### Task requirements
Gather every line of the data below that contains the string "width". Case counts.
-- start Data extract --
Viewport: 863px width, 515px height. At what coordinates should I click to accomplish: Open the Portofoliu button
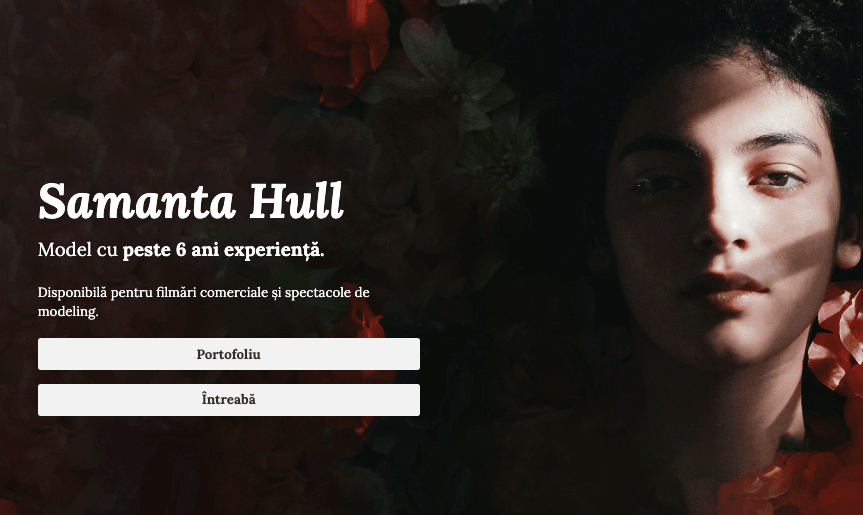tap(228, 354)
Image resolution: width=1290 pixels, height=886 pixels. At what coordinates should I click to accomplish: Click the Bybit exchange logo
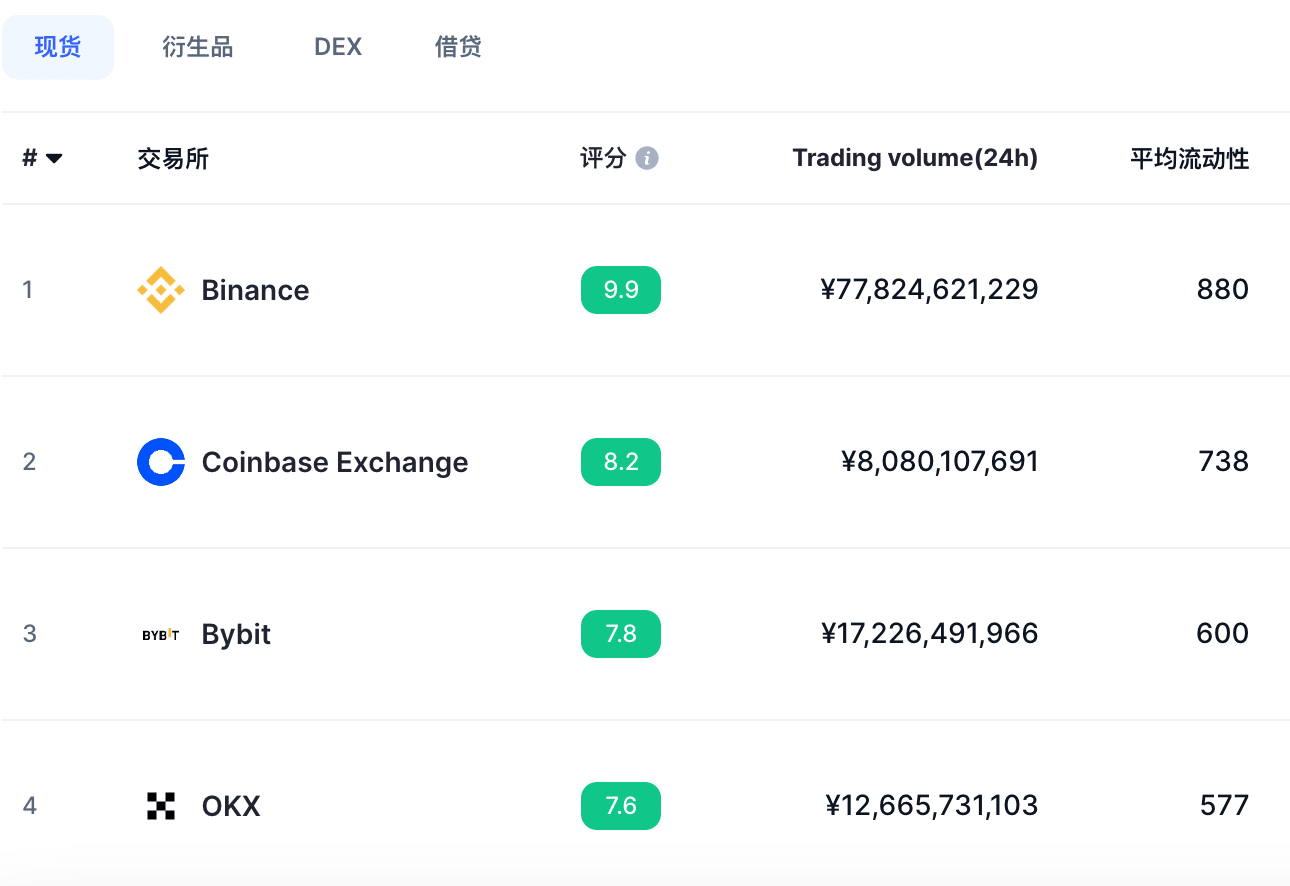(x=162, y=634)
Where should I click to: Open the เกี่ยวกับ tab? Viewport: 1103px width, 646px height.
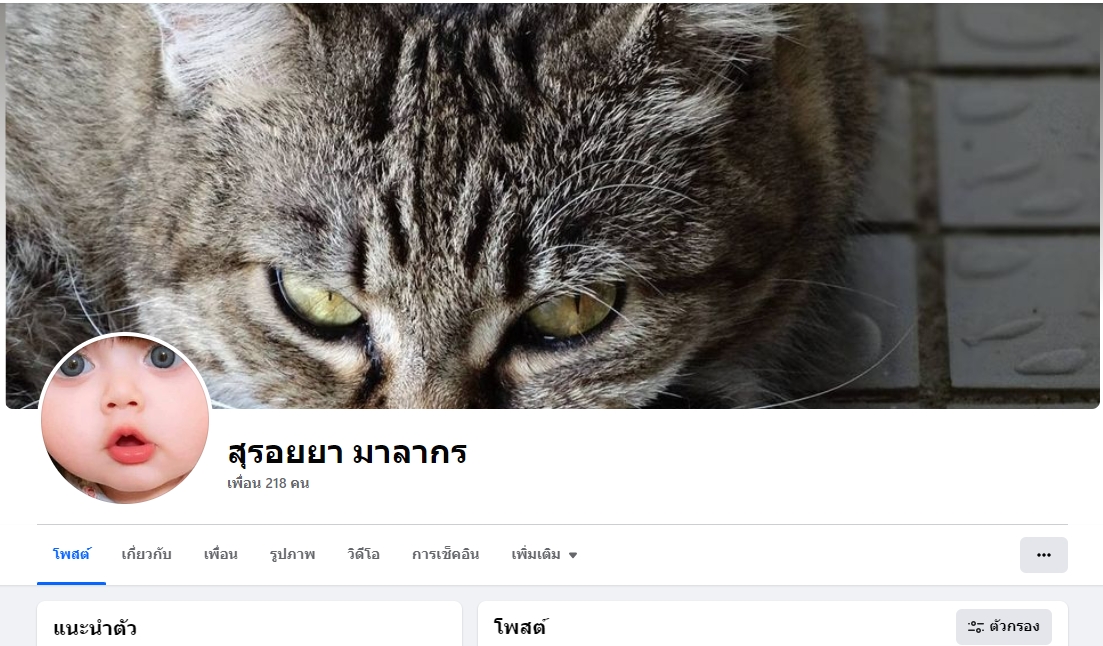(146, 555)
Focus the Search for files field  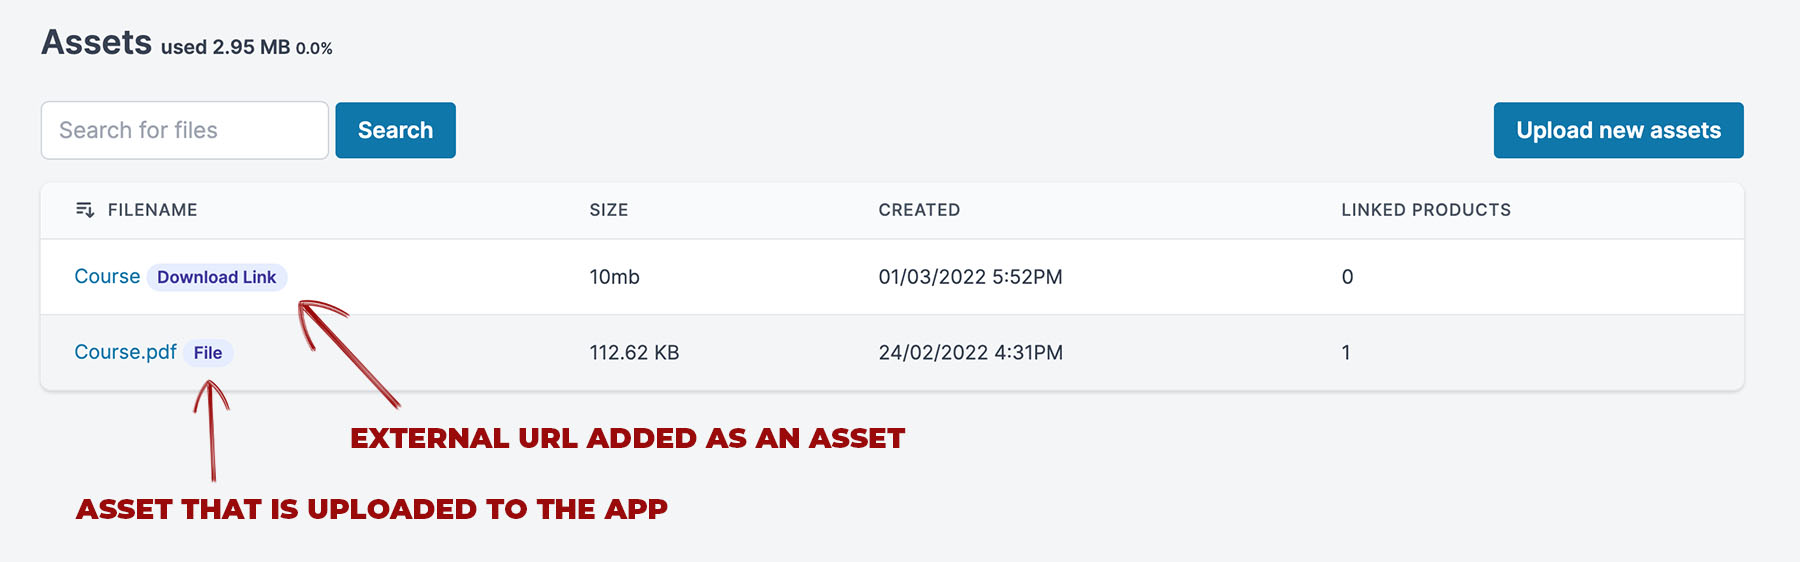click(185, 130)
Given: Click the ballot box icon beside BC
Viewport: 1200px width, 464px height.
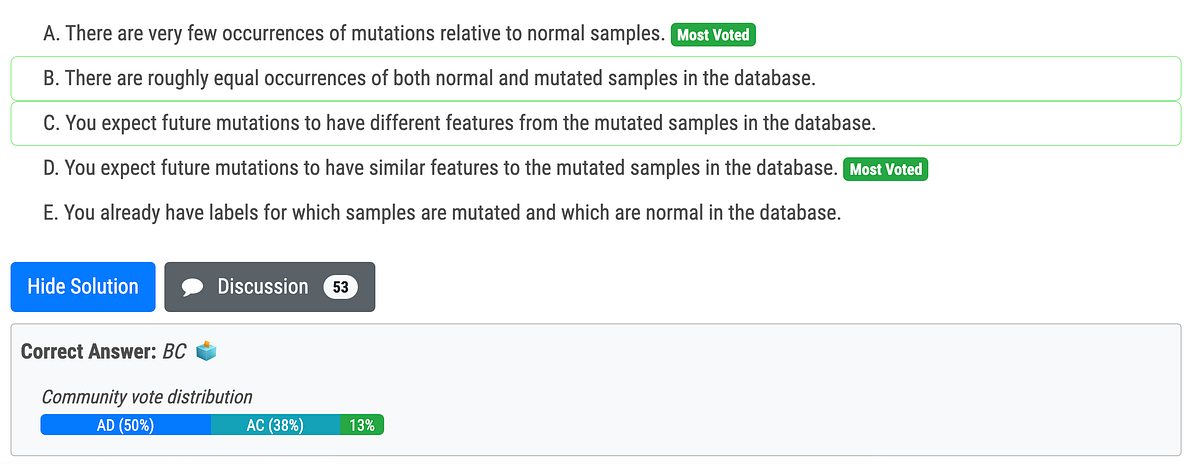Looking at the screenshot, I should pyautogui.click(x=207, y=351).

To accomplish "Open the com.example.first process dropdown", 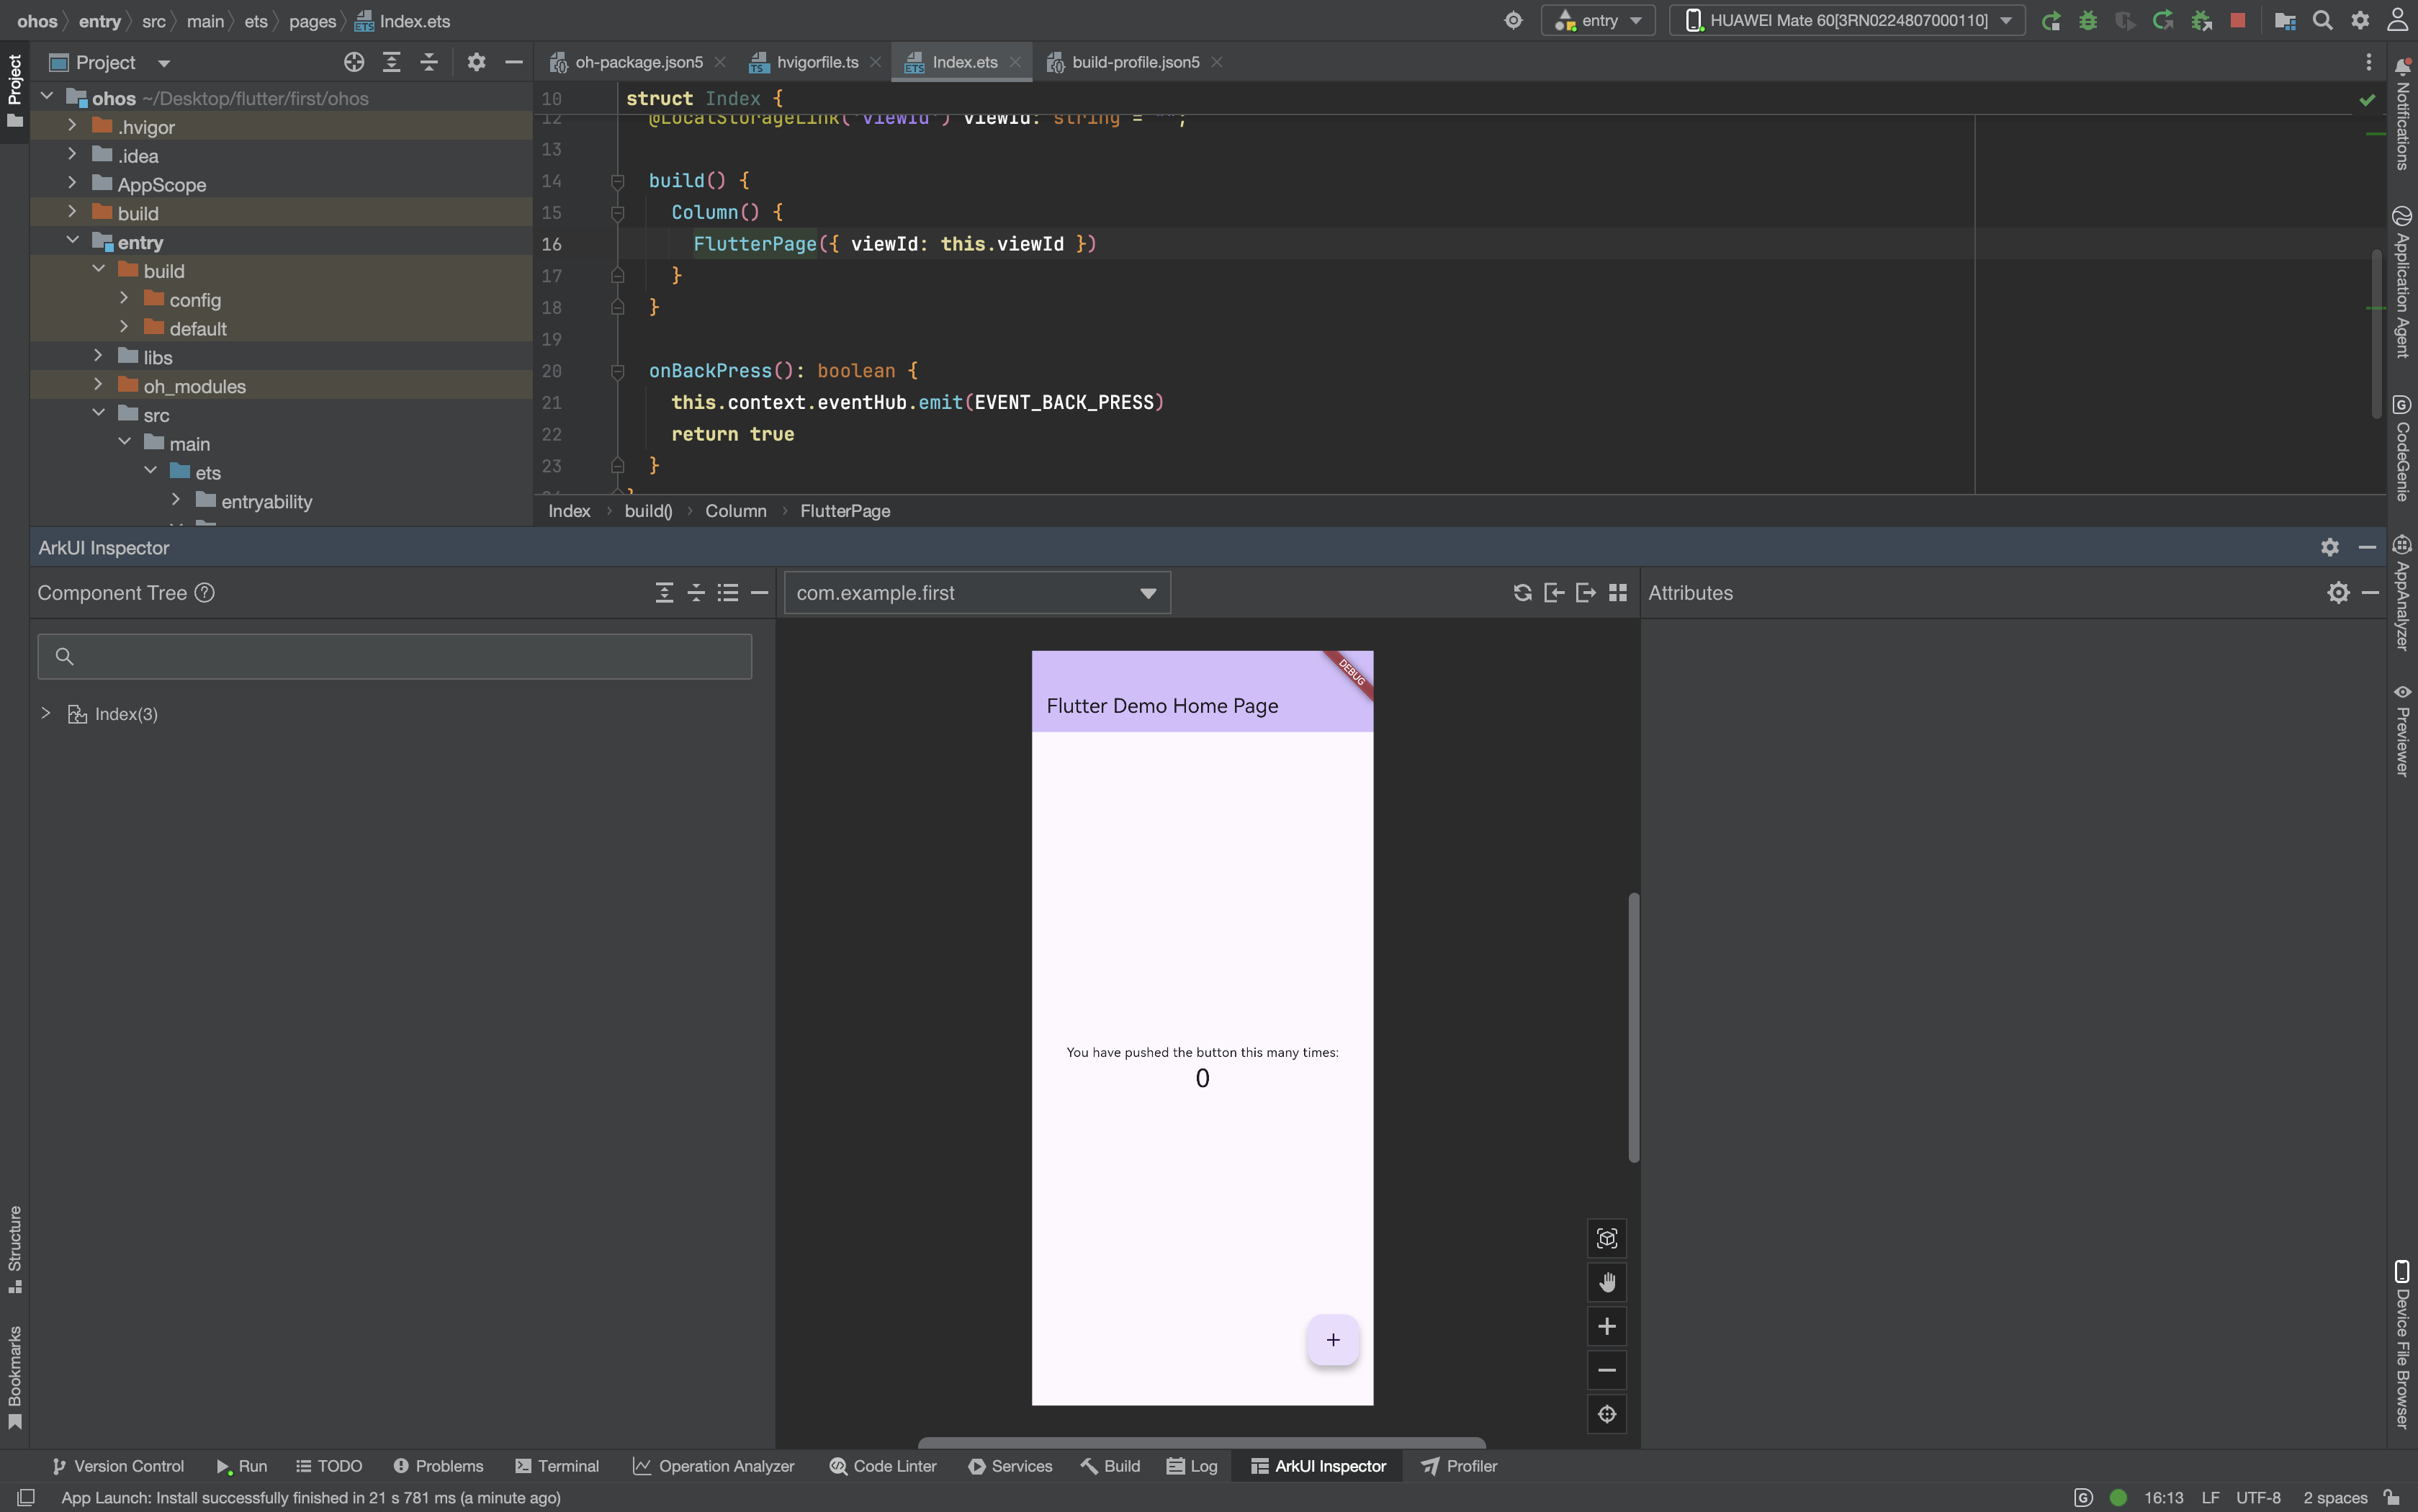I will click(x=977, y=593).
-- end Data extract --
### Written answer
Viewport: 863px width, 515px height. At what coordinates should I click to accomplish: Open the Portofoliu button
Image resolution: width=1290 pixels, height=886 pixels. At what coordinates should I click to accomplish: Click the Bybit exchange logo
Where should I click to: Open the เกี่ยวกับ tab? Viewport: 1103px width, 646px height.
Viewport: 1200px width, 464px height.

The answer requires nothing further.